= Given records =
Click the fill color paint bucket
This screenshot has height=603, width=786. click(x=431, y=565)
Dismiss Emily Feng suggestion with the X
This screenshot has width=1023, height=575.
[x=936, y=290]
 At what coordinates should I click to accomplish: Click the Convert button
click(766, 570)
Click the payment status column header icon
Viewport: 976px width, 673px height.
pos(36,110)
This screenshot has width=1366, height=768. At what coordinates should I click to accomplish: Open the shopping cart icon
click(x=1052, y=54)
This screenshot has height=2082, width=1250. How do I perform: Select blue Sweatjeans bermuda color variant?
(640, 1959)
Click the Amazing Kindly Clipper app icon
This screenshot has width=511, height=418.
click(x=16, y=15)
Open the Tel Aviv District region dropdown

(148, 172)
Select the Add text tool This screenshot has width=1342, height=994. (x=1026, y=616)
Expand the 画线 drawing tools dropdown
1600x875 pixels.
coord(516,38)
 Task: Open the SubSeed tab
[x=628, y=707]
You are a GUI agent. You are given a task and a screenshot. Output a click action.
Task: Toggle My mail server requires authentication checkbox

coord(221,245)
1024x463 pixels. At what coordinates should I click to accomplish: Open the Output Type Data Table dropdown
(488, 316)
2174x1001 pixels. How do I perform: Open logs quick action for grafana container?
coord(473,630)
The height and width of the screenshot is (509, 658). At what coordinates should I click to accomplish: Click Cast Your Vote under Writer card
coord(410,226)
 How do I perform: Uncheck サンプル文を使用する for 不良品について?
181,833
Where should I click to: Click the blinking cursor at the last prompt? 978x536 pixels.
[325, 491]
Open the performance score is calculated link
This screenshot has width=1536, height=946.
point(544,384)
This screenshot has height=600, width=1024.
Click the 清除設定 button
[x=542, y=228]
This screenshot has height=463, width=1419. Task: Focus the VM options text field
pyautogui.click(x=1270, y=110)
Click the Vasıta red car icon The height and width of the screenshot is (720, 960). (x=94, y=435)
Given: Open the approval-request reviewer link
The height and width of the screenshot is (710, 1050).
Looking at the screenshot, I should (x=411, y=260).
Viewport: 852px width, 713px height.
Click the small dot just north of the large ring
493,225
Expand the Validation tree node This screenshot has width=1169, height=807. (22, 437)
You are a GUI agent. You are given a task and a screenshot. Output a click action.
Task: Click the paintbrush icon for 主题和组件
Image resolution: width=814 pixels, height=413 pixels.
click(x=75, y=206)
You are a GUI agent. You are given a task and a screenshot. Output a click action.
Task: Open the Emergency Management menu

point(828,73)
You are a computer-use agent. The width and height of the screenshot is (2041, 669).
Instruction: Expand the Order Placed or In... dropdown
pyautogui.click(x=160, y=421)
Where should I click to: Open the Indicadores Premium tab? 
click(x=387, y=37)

= What you should do =
Would you set down every record again, exactly as it appears above?

= Solution to this exercise =
Click the fill color paint bucket
This screenshot has height=603, width=786. click(x=431, y=565)
Dismiss Emily Feng suggestion with the X
This screenshot has width=1023, height=575.
[x=936, y=290]
 At what coordinates should I click to accomplish: Click the Convert button
click(766, 570)
Click the payment status column header icon
Viewport: 976px width, 673px height.
pos(36,110)
This screenshot has width=1366, height=768. At what coordinates should I click to accomplish: Open the shopping cart icon
click(x=1052, y=54)
This screenshot has height=2082, width=1250. How do I perform: Select blue Sweatjeans bermuda color variant?
(640, 1959)
Click the Amazing Kindly Clipper app icon
This screenshot has width=511, height=418.
click(x=16, y=15)
Open the Tel Aviv District region dropdown

(148, 172)
Select the Add text tool This screenshot has width=1342, height=994. (x=1026, y=616)
Expand the 画线 drawing tools dropdown
1600x875 pixels.
coord(516,38)
 Task: Open the SubSeed tab
[x=628, y=707]
You are a GUI agent. You are given a task and a screenshot. Output a click action.
Task: Toggle My mail server requires authentication checkbox

coord(221,245)
1024x463 pixels. At what coordinates should I click to accomplish: Open the Output Type Data Table dropdown
(488, 316)
2174x1001 pixels. How do I perform: Open logs quick action for grafana container?
coord(473,630)
The height and width of the screenshot is (509, 658). At what coordinates should I click to accomplish: Click Cast Your Vote under Writer card
coord(410,226)
 How do I perform: Uncheck サンプル文を使用する for 不良品について?
181,833
Where should I click to: Click the blinking cursor at the last prompt? 978x536 pixels.
[325, 491]
Open the performance score is calculated link
This screenshot has width=1536, height=946.
point(544,384)
This screenshot has height=600, width=1024.
Click the 清除設定 button
[x=542, y=228]
This screenshot has height=463, width=1419. Task: Focus the VM options text field
pyautogui.click(x=1270, y=110)
Click the Vasıta red car icon The height and width of the screenshot is (720, 960). (x=94, y=435)
Given: Open the approval-request reviewer link
The height and width of the screenshot is (710, 1050).
Looking at the screenshot, I should (x=411, y=260).
Viewport: 852px width, 713px height.
Click the small dot just north of the large ring
493,225
Expand the Validation tree node This screenshot has width=1169, height=807. (22, 437)
You are a GUI agent. You are given a task and a screenshot. Output a click action.
Task: Click the paintbrush icon for 主题和组件
Image resolution: width=814 pixels, height=413 pixels.
click(x=75, y=206)
You are a GUI agent. You are given a task and a screenshot. Output a click action.
Task: Open the Emergency Management menu

point(828,73)
You are a computer-use agent. The width and height of the screenshot is (2041, 669).
Instruction: Expand the Order Placed or In... dropdown
pyautogui.click(x=160, y=421)
Where should I click to: Open the Indicadores Premium tab? 
click(x=387, y=37)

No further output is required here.